TF1 | Reportage T. Jarrion, C. Souary
Publié le 14 décembre 2021 à 20h06, mis à jour le 20 janvier 2022 à 10h47
JT Perso

Source : JT 20h Semaine

ÉVOLUTION - Crise sanitaire, confinements, télétravail et besoin d'espace ont bouleversé le marché de l'immobilier depuis 18 mois. Certaines grandes agglomérations se vident et des villes de taille plus modeste sont désormais très demandées. C'est le cas à Reims.

À Villers-Allerand (Marne), à dix minutes en voiture au sud de Reims, dans une rue pavillonnaire se trouve la nouvelle maison de Jérôme Lestradet. Un bien de 170 m² pour 380 000 euros. Avant, il habitait un appartement de 100 m² en hypercentre de Reims, sauf qu'il manquait de la place et un extérieur. Les maisons comme la sienne, en périphérie de la ville, trouvent vite preneur, parfois, en moins d'une semaine. Et ça, Jérôme le sait, car il travaille dans l'immobilier. Et en un an, à Reims et dans ses environs, les prix ont grimpé de 10%.

Plus on se rapproche de la cathédrale et du centre-ville, plus les biens immobiliers peuvent coûter cher. Par exemple, sur la rue Lesage de Reims, une maison avec une cour, un vaste salon, trois chambres à l'étage et une terrasse valait 400 000 euros il y a quelques années. Aujourd'hui, elle devrait se vendre à plus de 500 000 euros et sans trop de souci.
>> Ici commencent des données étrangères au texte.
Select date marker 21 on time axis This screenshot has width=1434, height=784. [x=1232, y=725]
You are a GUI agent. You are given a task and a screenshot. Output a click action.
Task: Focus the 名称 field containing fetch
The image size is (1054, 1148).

En effet, selon Eric Redouté, agent immobilier, cela s'explique par son extérieur, ses places de stationnement, et son quartier prisé. Il a un profil d'acheteur en tête, les Parisiens qui ont souvent des budgets élevés. D'autant qu'avec les TGV, Paris n'est qu'à 45 minutes.

La concurrence des Parisiens, Paul Bonlarron, Rémois d'origine, connaît bien. Il cherche deux chambres pour 140 000 euros et il y a moins d'offres qu'il ne le pensait. Il a été obligé de passer par une agence immobilière. Ainsi, il y a beaucoup d'acheteurs et peu de biens. En conséquence, les prix sont en hausse. D'après les notaires de France, tant que les taux d'intérêt sont bas, il n'y a pas de raison que cela change.